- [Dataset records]
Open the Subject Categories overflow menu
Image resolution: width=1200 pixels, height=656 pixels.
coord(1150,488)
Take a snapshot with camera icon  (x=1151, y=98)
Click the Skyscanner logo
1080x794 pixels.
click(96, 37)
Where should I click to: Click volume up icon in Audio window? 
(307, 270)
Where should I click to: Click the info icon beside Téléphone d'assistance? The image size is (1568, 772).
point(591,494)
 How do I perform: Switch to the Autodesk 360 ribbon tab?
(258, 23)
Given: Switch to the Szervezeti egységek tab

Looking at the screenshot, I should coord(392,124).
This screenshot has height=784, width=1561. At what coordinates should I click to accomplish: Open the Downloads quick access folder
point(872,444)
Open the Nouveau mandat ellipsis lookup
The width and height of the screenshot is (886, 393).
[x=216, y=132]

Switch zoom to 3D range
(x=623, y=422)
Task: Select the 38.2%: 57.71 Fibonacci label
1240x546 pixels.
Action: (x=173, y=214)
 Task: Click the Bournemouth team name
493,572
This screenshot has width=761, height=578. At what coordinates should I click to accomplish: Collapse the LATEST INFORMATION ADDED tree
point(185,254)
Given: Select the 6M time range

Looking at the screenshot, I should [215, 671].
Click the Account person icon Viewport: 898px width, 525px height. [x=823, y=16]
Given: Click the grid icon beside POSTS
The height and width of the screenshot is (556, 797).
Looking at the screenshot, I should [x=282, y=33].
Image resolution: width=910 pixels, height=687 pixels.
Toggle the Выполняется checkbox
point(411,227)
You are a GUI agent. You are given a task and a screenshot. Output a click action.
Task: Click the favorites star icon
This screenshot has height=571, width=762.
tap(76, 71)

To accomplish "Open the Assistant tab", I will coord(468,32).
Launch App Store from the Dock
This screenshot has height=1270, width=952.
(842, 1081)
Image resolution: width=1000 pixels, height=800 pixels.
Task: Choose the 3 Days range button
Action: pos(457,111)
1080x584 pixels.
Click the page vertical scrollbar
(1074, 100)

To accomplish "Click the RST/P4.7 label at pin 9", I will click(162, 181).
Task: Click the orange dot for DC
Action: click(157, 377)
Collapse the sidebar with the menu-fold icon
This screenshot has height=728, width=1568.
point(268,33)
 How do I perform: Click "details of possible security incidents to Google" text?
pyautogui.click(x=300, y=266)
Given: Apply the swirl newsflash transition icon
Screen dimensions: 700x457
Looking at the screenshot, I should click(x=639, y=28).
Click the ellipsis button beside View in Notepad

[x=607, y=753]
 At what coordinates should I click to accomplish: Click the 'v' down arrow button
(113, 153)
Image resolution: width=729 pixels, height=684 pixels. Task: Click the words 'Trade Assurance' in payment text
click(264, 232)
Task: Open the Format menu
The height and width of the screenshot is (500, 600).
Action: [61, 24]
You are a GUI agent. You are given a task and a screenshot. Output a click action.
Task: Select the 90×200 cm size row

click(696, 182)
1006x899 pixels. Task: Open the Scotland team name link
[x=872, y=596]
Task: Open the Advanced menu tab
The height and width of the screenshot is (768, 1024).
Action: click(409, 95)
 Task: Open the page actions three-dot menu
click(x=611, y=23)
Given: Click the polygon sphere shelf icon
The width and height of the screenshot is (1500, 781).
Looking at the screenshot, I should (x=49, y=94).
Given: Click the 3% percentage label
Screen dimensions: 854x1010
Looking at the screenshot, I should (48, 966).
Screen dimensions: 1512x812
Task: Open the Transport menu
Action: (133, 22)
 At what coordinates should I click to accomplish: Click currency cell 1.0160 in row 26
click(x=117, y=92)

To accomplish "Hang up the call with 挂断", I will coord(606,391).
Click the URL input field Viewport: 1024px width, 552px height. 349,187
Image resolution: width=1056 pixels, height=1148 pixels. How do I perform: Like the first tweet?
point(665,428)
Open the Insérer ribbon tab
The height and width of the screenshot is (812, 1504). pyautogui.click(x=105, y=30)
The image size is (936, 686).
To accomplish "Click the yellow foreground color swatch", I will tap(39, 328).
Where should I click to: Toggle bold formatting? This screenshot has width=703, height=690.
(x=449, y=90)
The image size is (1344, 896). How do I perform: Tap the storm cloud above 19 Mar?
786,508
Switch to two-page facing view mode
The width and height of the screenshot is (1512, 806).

- [Work to complete] Reproduce verbatim the lines above, from the line with "1080x584 pixels." through the line with "Given: Apply the".

- [Answer to this problem]
1080x584 pixels.
Click the page vertical scrollbar
(1074, 100)

To accomplish "Click the RST/P4.7 label at pin 9", I will click(162, 181).
Task: Click the orange dot for DC
Action: click(157, 377)
Collapse the sidebar with the menu-fold icon
This screenshot has height=728, width=1568.
point(268,33)
 How do I perform: Click "details of possible security incidents to Google" text?
pyautogui.click(x=300, y=266)
Given: Apply the swirl newsflash transition icon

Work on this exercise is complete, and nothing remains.